-- start Items --

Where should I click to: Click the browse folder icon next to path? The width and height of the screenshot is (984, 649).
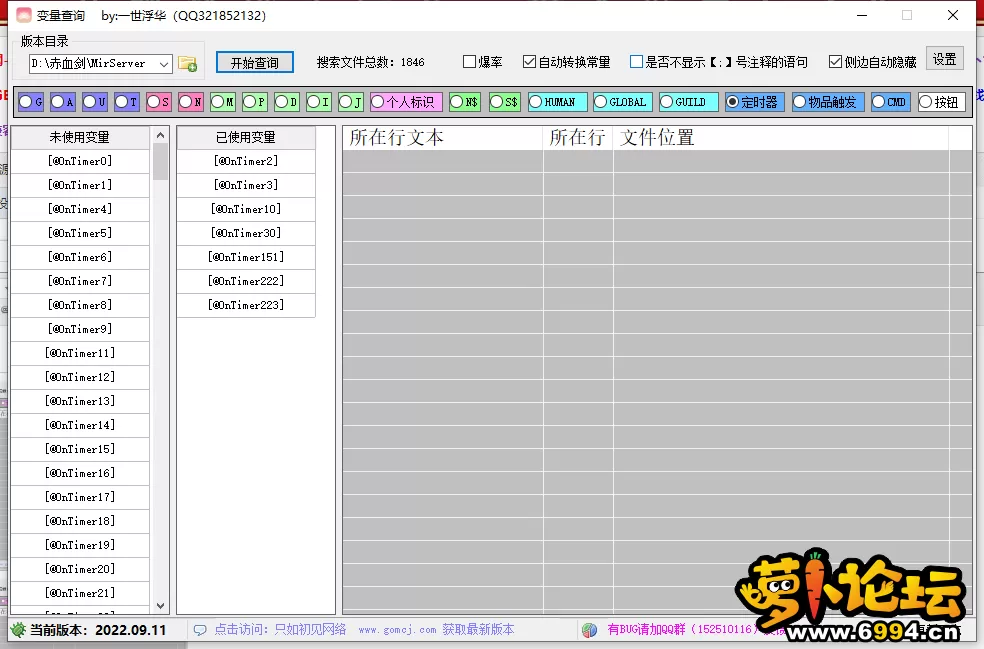(187, 64)
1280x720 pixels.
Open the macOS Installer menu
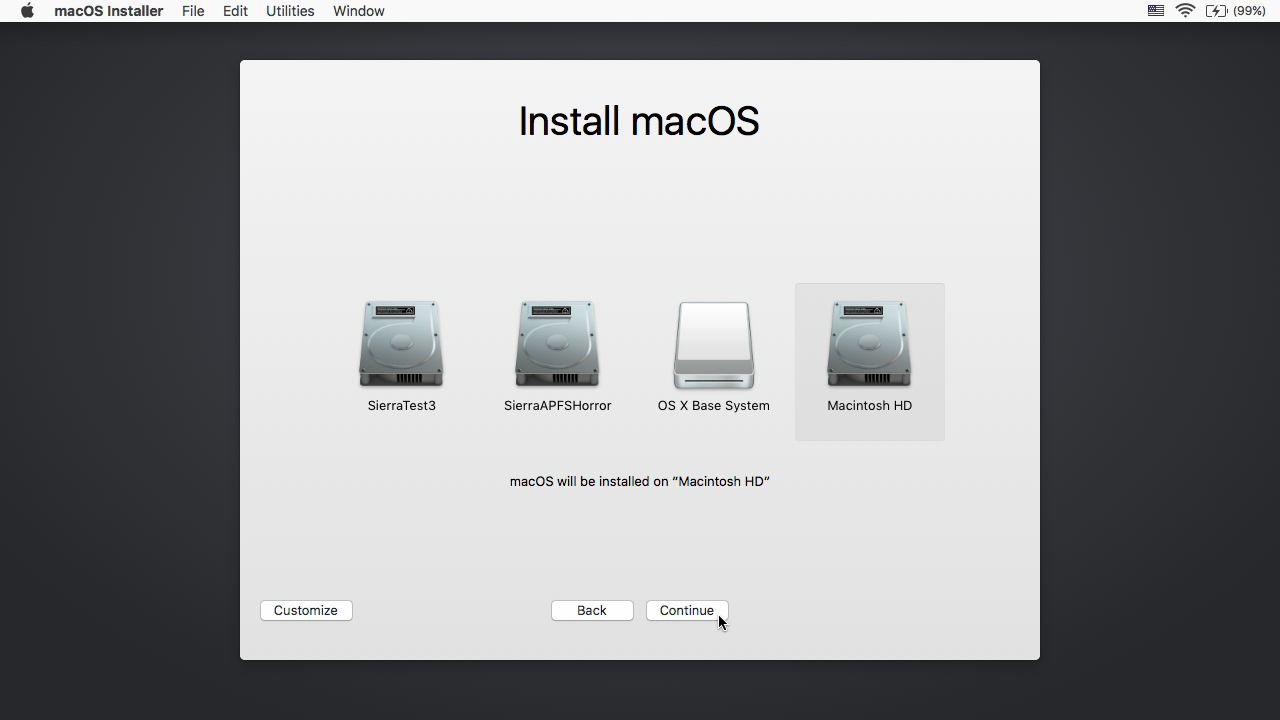click(108, 11)
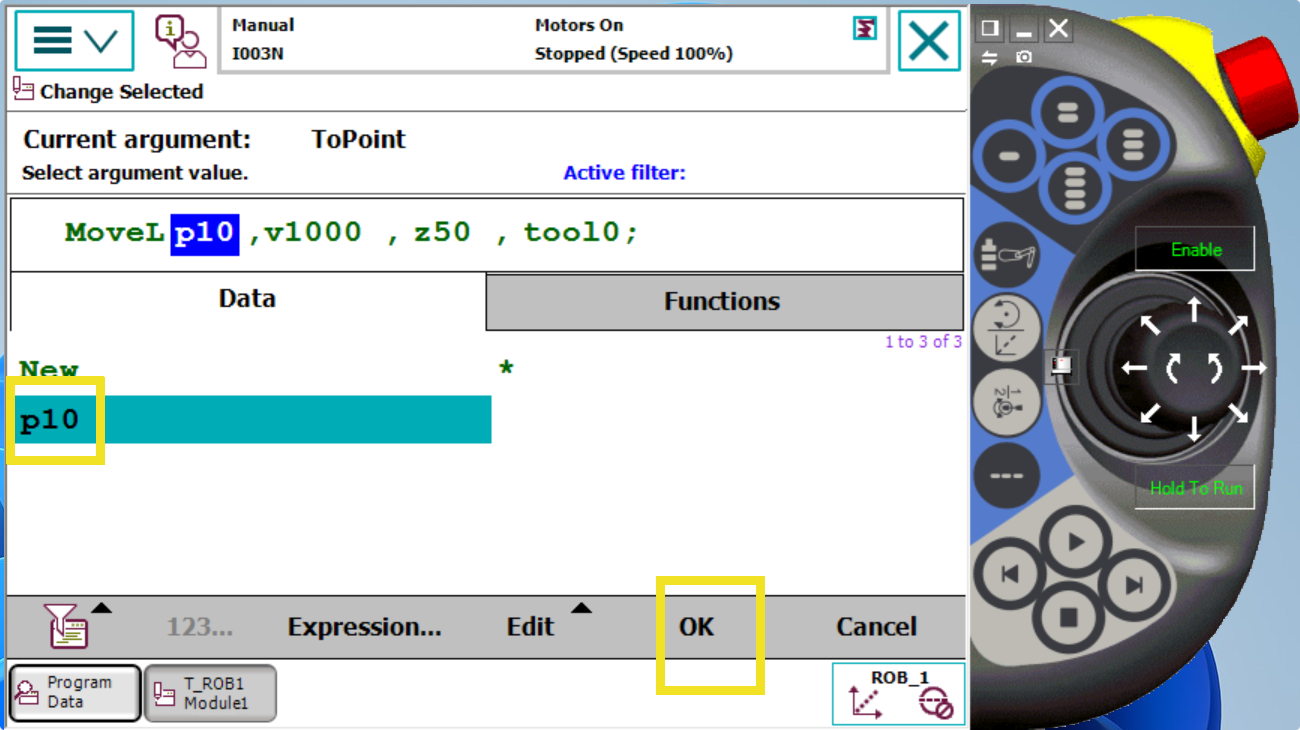Toggle the increments hardware button
This screenshot has width=1300, height=730.
[1005, 473]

-- end Items --

-- Direction --
Render all of the lines above as a JSON list of strings, one string per line, omitting blank lines and leaving out the pictures.

-- Complete response --
[
  "Where should I click to: Click the browse folder icon next to path? The width and height of the screenshot is (984, 649).",
  "(187, 64)",
  "1280x720 pixels.",
  "Open the macOS Installer menu",
  "click(108, 11)",
  "Toggle the increments hardware button",
  "This screenshot has width=1300, height=730.",
  "[1005, 473]"
]